The indexer can be utilized using the hetu-cli executable located under the bin directory in the installation.

To create an index you can run sql queries of the form:

CREATE INDEX [ IF NOT EXISTS ] index_name
USING [ BITMAP | BLOOM | MINMAX ]
ON tbl_name (col_name)
WITH ( "bloom.fpp" = '0.001', [, …] )
WHERE predicate;

To show all indexes or a specific index_name:

SHOW INDEX;
SHOW INDEX index_name;

To delete an index by name:

DROP INDEX index_name;

Examples

Path white list:["/tmp”, “/opt/hetu”, “/opt/openlookeng”, “/etc/hetu”, “/etc/openlookeng”, current workspace]

etc directory includes config.properties, and –config should specify an absolute path, the path should be children directory of Path white list

Create index

$ java -jar ./hetu-cli-*.jar --server xxx:xxx --config /xxx/etc --execute 'CREATE INDEX index_name USING bloom ON hive.schema.table (column1) WITH ("bloom.fpp"="0.01", verbose=true) WHERE p=part1'

Show index

$ java -jar ./hetu-cli-*.jar --server xxx:xxx --config /xxx/etc --execute "SHOW INDEX index_name"

Drop index

$ java -jar ./hetu-cli-*.jar --server xxx:xxx --config /xxx/etc --execute "DROP INDEX index_name"

Note: Dropping an index will not remove the cached index from hetu server.
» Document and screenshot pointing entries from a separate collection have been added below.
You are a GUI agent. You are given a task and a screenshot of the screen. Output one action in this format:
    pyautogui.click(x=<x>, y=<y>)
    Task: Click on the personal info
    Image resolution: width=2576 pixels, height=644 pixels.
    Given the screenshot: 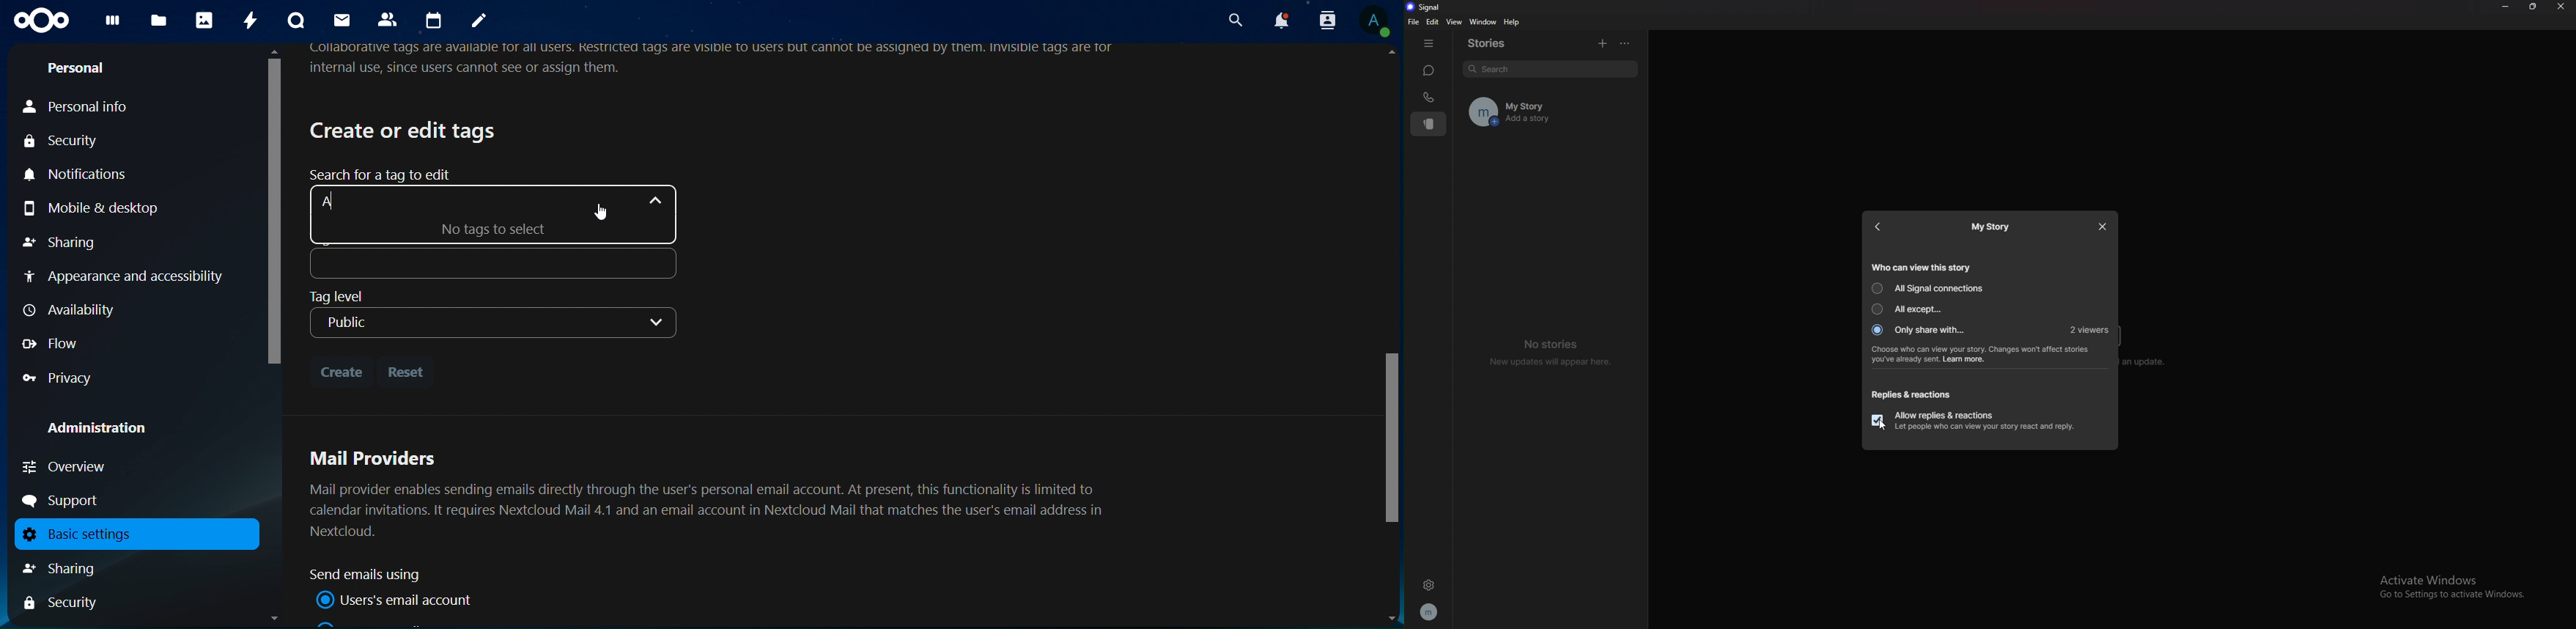 What is the action you would take?
    pyautogui.click(x=96, y=108)
     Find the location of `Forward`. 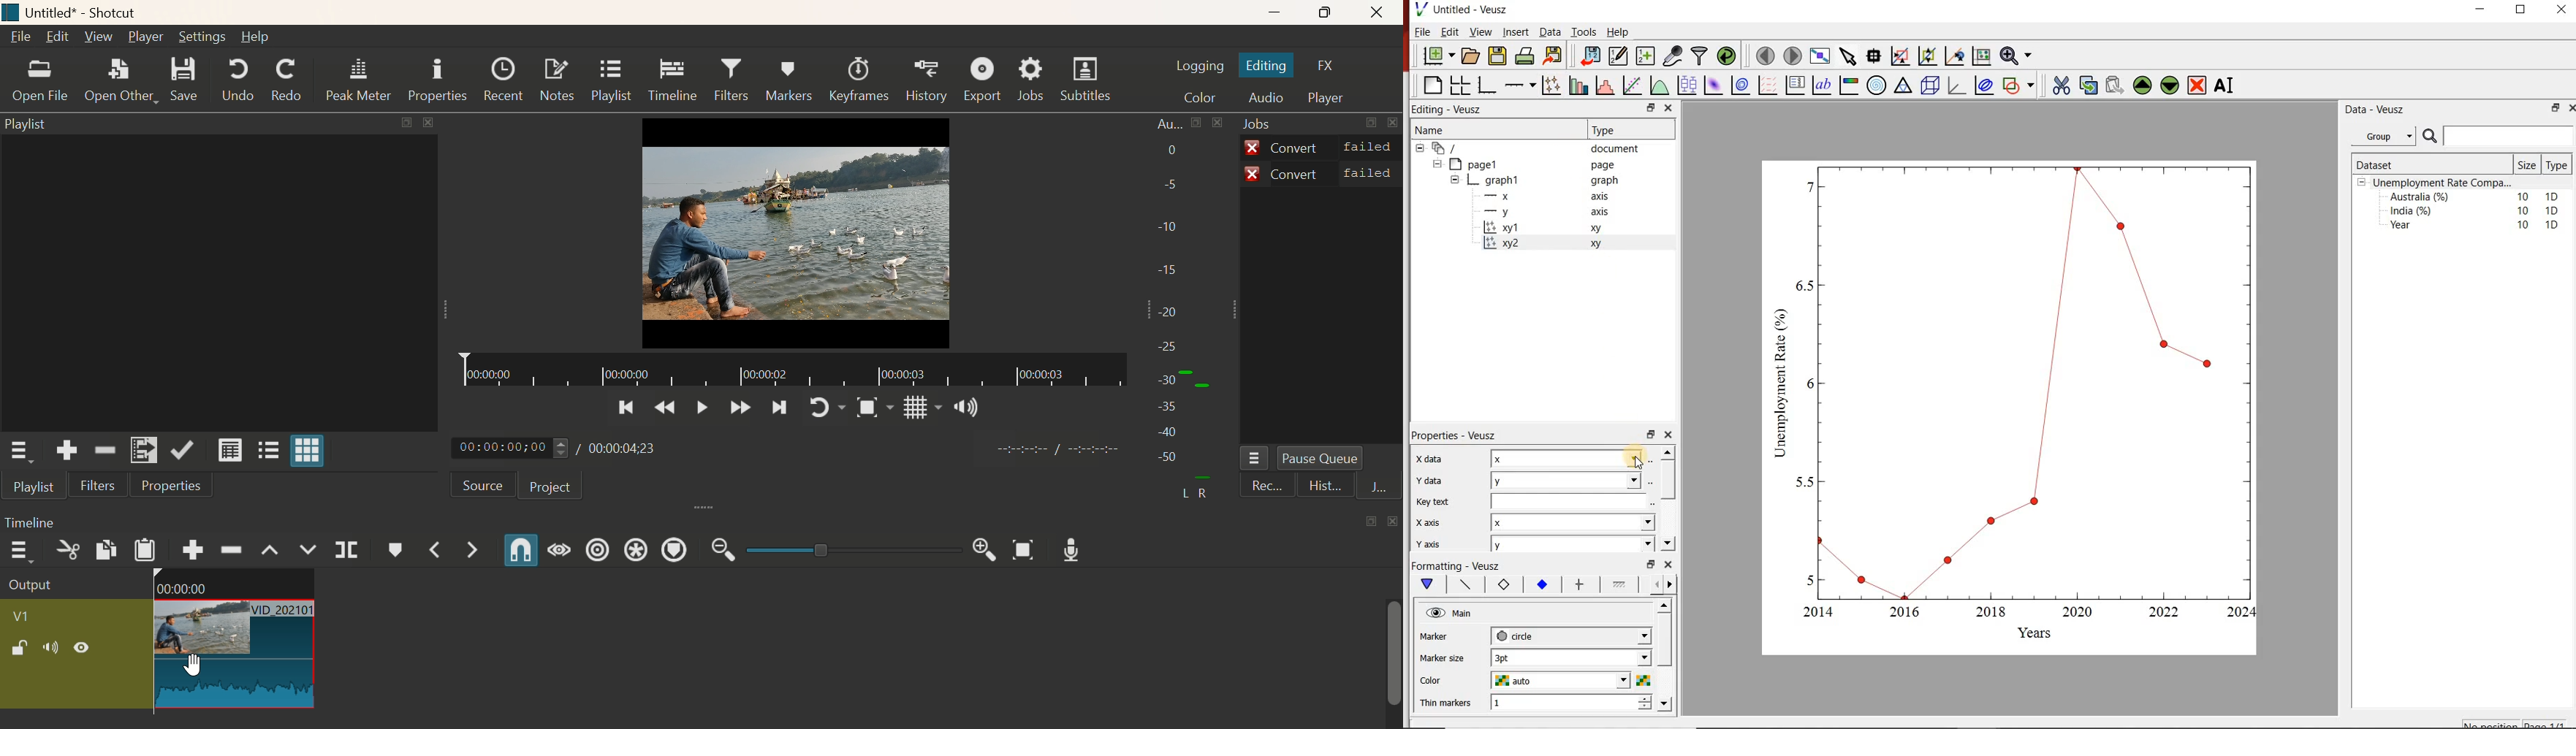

This means the index may still be used until it expires from cache based on hetu.heuristicindex.filter.cache.ttl value or hetu server is restarted.

Notes on resource usage

Memory

By default the default JVM MaxHeapSize will be used (java -XX:+PrintFlagsFinal -version | grep MaxHeapSize). For improved performance, it is recommended to increase the MaxHeapSize. This can be done by setting -Xmx value:

Note: This should be done before executing the hetu-cli.

export JAVA_TOOL_OPTIONS="-Xmx100G"

In this example the MaxHeapSize will be set to 100G.

Indexing in parallel

If creating the index for a large table is too slow on one machine, you can create an index for different partitions in parallel on different machines. This requires setting the parallelCreation property to true and specifying the partition(s). For example:

On machine 1:

$ java -jar ./hetu-cli-*.jar --server xxx:xxx --config /xxx/etc --execute 'CREATE INDEX index_name USING bloom ON hive.schema.table (column1) WITH ("bloom.fpp"="0.01", parallelCreation=true) WHERE p=part1'

On machine 2:

$ java -jar ./hetu-cli-*.jar --server xxx:xxx --config /xxx/etc --execute 'CREATE INDEX index_name USING bloom ON hive.schema.table (column1) WITH ("bloom.fpp"="0.01", parallelCreation=true) WHERE p=part2'